Problema: En el texto sobre la anatomía en la obra de Galeno, ¿de dónde dice Galeno que emerge el nervio?

Fragmento de texto:
+++

La anatomía como base del conocimiento
En su ciudad natal Galeno se pasó una parte de su vida curando las heridas provocadas por los combates. Esta labor fue la espita de su curiosidad anatómica, al tiempo que le permitió escribir una obra enciclopédica –diecisiete libros- titulada “Acerca de la utilidad de las partes del cuerpo humano”.
En ella afirma que “solamente conociendo la anatomía se podía aprender la función de los diferentes órganos y sólo con este conocimiento podía el médico localizar el sitio de la lesión y curar las enfermedades”.
Los estudios anatómicos de este médico romano se basan, fundamentalmente, en la disección de animales, desde cerdos hasta ovejas, pasado por bueyes, caballos, perros, leones o lobos y, especialmente, monos. Y es que Galeno no realizó a lo largo de su vida ninguna disección en cadáveres humanos, dado que los romanos tenían prohibido realizar estudios de este tipo.
Esto no fue óbice para que estableciera la distinción entre nervio, ligamento y tendón, algo que en aquella época provocaba enorme confusión entre los médicos. Fue Galeno el primero en señalar que nervio es lo que emerge del cerebro o de la médula espinal, que ligamento es lo que nace del hueso y que tendón es lo que se origina en el músculo. Así de sencillo.
A día de hoy, y a pesar del tiempo transcurrido, los médicos siguen utilizando algunos términos que acuñó Galeno, como por ejemplo el nombre de los huesos del cráneo, sus suturas o el nombre de la primera vértebra cervical (atlas), la cual permite los movimientos de la cabeza.

+++

Material proporcionado:
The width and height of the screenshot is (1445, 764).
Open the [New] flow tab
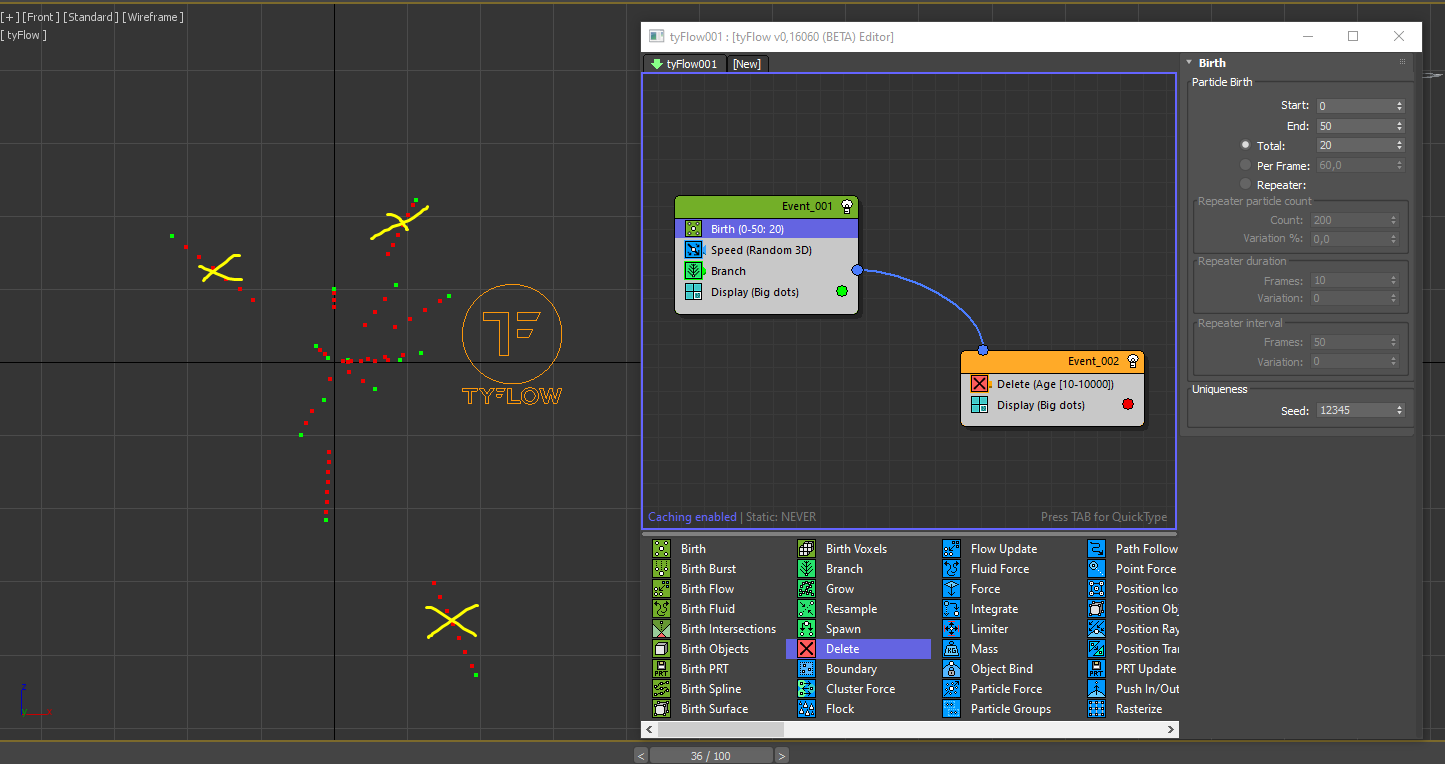[x=747, y=64]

+++

Espacio de respuesta: Del cerebro o de la médula espinal.